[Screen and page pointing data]
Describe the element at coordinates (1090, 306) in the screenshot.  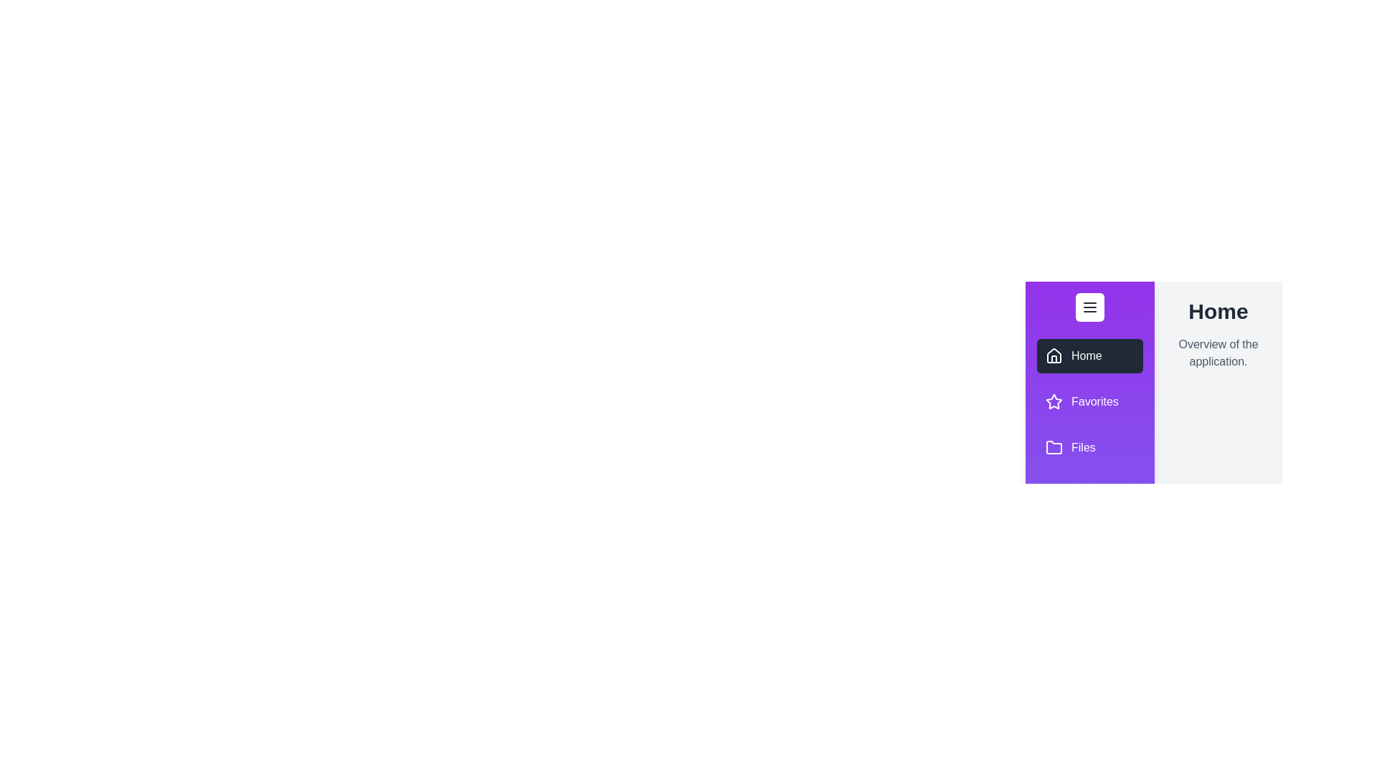
I see `the toggle button to open or close the drawer` at that location.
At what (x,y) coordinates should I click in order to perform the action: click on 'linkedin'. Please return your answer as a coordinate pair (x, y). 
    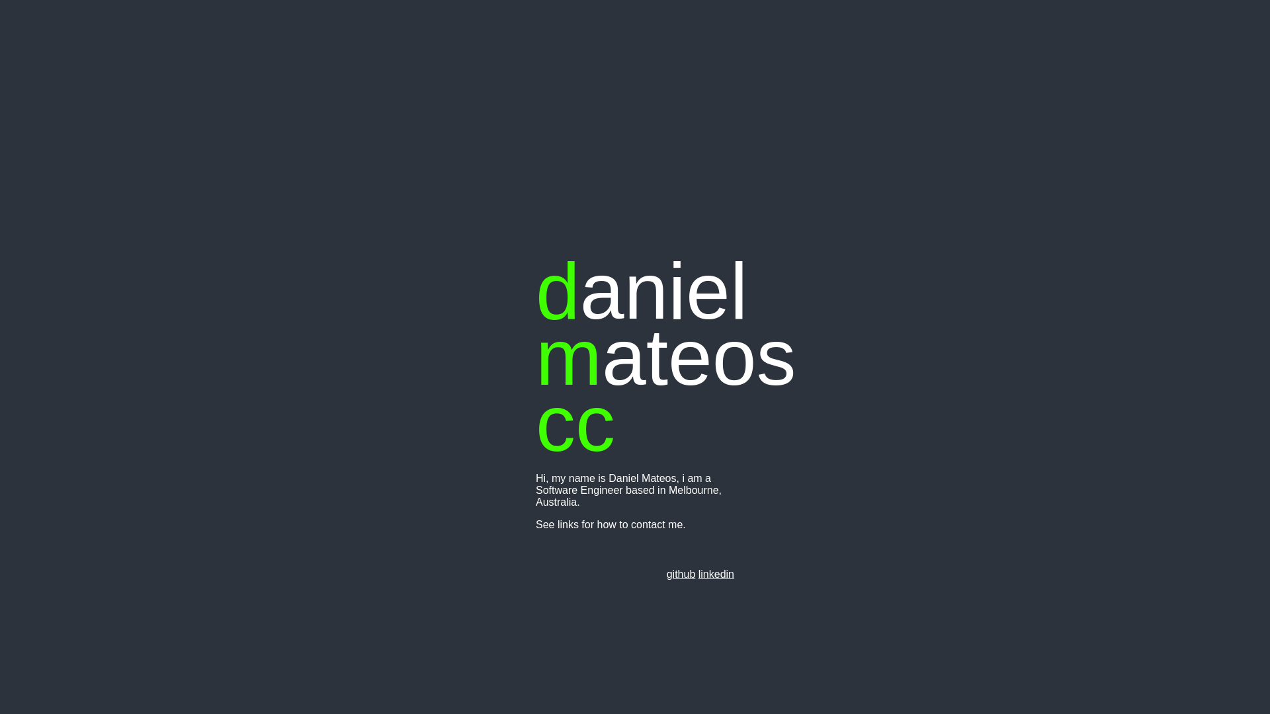
    Looking at the image, I should click on (716, 573).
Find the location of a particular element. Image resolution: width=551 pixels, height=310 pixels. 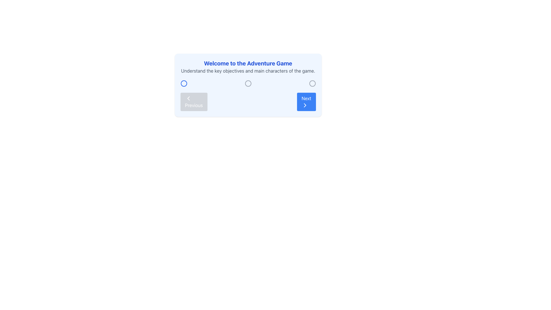

the third circular icon, which is gray and located on the far right of a row of three similar circular icons is located at coordinates (312, 83).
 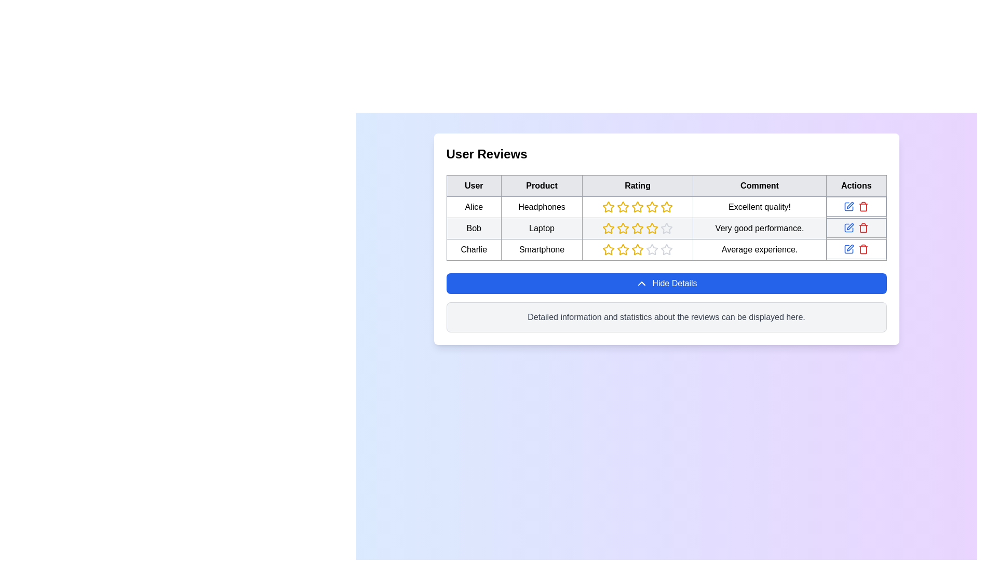 What do you see at coordinates (849, 249) in the screenshot?
I see `the clickable icon/button in the 'Actions' column of the 'User Reviews' table for the review by 'Charlie'` at bounding box center [849, 249].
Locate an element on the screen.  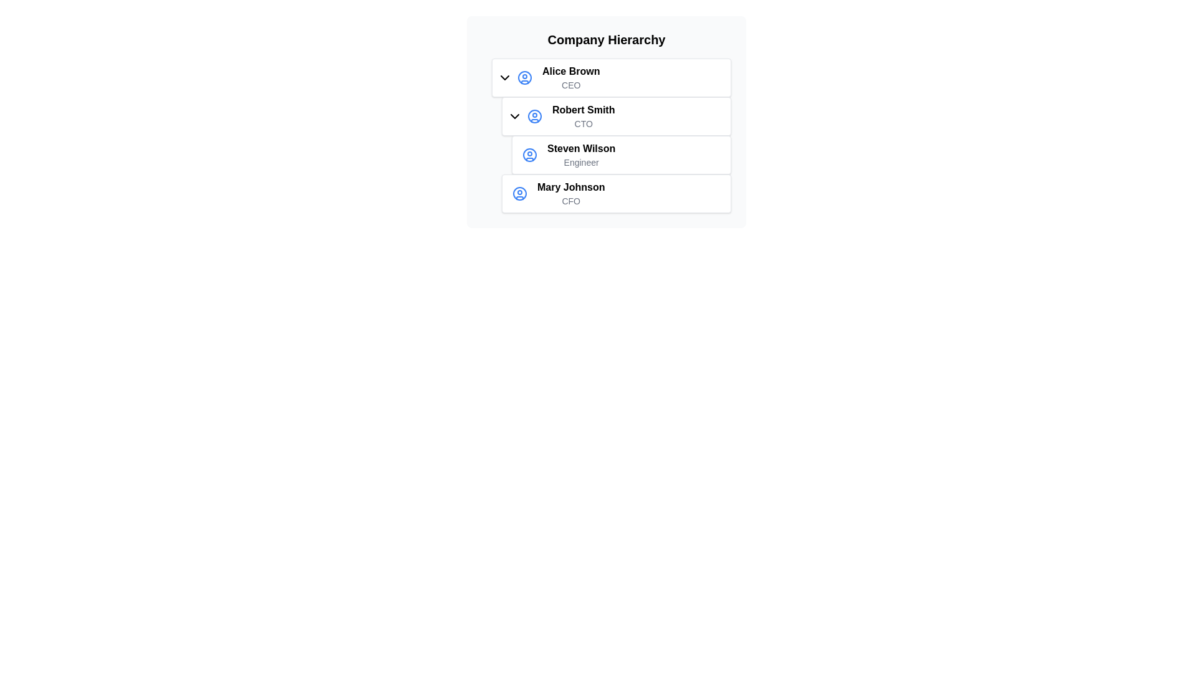
the circular user icon with a blue silhouette representation to identify the related user or profile is located at coordinates (535, 116).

▶ PROBLEM
Please copy out the data above word for word, including every answer, and omit the pictures.

▶ OUTPUT FOR THIS EXERCISE
Describe the element at coordinates (1090, 306) in the screenshot.  
I see `the toggle button to open or close the drawer` at that location.
At what (x,y) coordinates should I click in order to perform the action: click on 'linkedin'. Please return your answer as a coordinate pair (x, y). 
    Looking at the image, I should click on (716, 573).
Find the location of a particular element. Image resolution: width=551 pixels, height=310 pixels. 

the third circular icon, which is gray and located on the far right of a row of three similar circular icons is located at coordinates (312, 83).
  What do you see at coordinates (849, 249) in the screenshot?
I see `the clickable icon/button in the 'Actions' column of the 'User Reviews' table for the review by 'Charlie'` at bounding box center [849, 249].
Locate an element on the screen.  
the circular user icon with a blue silhouette representation to identify the related user or profile is located at coordinates (535, 116).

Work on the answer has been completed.